- AVAILABLE DATA

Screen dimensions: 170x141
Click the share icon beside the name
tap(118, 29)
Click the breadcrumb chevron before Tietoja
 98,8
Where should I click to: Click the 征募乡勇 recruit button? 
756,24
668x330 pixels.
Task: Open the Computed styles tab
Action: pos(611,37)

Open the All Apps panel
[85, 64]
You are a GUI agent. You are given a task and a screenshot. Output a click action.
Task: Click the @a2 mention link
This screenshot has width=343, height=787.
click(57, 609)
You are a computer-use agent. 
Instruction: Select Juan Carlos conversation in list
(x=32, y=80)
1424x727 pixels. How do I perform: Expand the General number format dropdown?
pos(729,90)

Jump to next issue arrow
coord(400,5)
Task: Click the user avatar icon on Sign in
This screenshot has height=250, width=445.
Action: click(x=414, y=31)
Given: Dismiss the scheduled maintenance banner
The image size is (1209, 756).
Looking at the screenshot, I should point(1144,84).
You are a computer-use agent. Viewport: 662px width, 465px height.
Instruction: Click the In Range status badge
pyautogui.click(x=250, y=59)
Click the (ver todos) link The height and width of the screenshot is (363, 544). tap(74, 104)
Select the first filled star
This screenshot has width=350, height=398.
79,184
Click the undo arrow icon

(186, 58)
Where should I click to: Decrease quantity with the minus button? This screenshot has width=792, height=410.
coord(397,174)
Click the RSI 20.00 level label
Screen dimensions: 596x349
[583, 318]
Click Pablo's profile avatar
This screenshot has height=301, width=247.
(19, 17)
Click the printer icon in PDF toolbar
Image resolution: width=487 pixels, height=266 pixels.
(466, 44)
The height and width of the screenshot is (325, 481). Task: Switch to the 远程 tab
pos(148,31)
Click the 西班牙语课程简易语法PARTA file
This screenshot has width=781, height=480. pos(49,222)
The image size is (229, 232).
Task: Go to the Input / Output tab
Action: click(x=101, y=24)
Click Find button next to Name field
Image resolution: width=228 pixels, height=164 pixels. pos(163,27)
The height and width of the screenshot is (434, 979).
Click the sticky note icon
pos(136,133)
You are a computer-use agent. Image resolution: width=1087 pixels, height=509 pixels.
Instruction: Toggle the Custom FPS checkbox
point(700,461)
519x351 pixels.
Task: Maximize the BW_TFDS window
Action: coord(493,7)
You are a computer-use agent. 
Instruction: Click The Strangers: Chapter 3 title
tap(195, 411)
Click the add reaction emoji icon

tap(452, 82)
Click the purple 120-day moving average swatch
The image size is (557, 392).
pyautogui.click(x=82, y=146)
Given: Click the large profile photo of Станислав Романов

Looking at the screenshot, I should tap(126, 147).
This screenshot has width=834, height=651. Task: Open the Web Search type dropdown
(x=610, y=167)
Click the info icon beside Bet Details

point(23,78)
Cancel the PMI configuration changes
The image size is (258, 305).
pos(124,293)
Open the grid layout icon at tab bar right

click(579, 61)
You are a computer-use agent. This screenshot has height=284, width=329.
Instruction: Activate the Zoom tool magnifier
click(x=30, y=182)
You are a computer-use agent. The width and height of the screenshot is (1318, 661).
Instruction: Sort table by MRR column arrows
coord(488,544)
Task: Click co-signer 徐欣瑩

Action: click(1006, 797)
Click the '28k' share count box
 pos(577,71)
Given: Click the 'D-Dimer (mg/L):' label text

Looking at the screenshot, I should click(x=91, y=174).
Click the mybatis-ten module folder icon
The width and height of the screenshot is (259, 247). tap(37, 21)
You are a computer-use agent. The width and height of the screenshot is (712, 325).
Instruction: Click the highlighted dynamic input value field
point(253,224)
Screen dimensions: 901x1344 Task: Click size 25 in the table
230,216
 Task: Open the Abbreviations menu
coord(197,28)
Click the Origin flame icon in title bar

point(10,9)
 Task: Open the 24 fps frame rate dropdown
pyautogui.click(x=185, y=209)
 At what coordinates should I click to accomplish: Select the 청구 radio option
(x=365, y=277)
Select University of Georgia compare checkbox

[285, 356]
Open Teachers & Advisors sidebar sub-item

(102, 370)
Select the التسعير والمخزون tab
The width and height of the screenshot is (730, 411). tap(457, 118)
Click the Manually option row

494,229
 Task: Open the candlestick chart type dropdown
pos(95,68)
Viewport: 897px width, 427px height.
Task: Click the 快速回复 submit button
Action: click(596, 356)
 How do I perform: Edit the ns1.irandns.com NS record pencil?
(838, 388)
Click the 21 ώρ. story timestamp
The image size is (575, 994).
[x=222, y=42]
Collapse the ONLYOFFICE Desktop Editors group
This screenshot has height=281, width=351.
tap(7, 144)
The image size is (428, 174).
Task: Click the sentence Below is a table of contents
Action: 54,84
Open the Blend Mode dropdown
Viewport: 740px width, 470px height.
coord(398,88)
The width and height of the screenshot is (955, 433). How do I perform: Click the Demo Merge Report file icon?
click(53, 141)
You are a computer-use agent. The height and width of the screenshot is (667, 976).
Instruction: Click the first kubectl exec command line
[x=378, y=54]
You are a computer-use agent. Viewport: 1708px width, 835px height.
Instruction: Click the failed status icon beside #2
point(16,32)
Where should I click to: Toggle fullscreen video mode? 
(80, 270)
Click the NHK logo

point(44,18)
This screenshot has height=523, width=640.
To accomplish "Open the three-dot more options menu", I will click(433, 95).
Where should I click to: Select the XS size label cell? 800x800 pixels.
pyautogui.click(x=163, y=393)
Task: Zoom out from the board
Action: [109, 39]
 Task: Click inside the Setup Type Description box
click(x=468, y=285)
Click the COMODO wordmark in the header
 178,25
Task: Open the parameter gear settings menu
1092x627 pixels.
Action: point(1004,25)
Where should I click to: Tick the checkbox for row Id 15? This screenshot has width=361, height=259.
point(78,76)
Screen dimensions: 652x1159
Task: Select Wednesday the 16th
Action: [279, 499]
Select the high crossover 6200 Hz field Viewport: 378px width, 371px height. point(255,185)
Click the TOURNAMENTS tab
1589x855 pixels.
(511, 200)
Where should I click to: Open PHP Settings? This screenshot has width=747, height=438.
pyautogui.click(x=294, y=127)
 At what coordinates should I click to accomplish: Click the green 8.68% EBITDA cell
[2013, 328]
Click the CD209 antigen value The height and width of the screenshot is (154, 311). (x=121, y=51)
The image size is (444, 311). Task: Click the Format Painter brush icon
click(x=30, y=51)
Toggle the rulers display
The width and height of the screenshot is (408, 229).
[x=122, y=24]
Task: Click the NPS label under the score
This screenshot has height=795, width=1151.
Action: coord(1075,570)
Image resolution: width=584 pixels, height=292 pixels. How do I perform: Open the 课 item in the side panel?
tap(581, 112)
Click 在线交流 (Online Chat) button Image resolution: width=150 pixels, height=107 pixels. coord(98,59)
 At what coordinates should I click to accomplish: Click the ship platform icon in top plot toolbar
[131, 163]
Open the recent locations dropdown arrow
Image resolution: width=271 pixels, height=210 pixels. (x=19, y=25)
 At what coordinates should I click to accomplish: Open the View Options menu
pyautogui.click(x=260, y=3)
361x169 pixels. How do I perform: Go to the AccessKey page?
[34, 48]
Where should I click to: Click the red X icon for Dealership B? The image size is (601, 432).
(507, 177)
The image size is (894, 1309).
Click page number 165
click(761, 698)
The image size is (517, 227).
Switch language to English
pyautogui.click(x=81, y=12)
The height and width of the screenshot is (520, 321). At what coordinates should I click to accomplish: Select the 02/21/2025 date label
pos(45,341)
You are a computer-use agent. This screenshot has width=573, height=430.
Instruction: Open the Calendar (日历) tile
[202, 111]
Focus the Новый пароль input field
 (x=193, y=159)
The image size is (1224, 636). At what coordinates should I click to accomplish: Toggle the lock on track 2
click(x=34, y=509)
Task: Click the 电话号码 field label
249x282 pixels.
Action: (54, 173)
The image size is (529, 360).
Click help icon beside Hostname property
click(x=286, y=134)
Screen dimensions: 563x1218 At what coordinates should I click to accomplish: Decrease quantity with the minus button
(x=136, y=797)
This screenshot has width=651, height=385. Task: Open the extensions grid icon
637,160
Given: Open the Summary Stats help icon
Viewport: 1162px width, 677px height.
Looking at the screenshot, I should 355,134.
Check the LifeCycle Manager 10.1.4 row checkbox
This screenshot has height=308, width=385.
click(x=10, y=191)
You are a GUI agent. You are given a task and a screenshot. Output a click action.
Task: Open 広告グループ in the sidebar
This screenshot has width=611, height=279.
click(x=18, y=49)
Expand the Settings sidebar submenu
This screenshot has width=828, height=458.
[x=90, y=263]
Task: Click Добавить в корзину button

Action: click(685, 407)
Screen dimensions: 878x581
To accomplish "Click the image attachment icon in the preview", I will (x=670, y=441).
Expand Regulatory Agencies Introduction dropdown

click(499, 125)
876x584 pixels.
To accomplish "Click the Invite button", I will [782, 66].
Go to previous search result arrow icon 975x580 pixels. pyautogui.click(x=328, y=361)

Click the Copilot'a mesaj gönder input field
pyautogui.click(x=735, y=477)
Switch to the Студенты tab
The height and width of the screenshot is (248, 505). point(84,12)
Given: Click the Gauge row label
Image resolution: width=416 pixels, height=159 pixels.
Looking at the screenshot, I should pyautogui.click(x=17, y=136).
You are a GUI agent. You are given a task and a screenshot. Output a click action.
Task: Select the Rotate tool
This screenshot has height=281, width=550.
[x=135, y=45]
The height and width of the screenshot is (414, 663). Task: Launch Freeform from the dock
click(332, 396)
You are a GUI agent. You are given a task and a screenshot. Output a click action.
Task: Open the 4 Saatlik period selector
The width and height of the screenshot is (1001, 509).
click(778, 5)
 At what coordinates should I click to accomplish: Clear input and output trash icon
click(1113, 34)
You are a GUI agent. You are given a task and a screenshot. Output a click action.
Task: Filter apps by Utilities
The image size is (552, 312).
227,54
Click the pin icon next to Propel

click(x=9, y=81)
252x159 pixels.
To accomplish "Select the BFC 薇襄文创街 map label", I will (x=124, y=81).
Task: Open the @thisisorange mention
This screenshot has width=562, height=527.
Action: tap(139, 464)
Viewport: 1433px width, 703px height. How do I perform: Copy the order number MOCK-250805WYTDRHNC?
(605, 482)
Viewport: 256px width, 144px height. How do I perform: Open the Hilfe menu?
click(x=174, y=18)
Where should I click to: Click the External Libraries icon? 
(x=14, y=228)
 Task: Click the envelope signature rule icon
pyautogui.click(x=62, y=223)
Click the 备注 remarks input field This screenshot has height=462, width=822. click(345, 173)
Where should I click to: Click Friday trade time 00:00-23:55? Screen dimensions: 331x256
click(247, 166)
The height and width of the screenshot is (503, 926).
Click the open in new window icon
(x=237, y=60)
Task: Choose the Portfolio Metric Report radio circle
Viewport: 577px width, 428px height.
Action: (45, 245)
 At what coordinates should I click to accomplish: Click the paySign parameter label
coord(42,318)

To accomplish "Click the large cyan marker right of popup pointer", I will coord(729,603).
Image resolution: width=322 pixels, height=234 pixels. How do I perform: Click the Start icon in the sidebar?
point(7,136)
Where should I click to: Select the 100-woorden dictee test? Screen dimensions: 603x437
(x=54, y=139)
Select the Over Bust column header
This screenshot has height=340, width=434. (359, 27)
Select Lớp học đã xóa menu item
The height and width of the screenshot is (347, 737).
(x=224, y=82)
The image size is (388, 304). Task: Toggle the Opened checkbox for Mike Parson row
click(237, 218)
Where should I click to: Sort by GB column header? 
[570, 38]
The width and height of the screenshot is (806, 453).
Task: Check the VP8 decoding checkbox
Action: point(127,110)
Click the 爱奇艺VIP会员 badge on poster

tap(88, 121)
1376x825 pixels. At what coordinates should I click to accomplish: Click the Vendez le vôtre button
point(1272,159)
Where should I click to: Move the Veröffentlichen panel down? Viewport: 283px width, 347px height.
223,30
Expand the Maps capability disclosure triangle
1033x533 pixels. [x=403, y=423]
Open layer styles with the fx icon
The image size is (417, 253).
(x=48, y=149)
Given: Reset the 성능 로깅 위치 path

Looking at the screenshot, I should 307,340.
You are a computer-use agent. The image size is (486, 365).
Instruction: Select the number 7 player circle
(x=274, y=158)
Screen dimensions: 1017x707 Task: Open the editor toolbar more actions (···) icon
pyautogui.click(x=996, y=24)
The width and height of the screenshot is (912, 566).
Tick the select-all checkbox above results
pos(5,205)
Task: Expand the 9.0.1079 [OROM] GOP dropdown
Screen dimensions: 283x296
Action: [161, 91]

- REQUIRED WORK
When a line of the data holds the string "avatar", pick it out and copy it.

- EXERCISE OUTPUT
Task: Click the user avatar icon on Sign in
Click Pablo's profile avatar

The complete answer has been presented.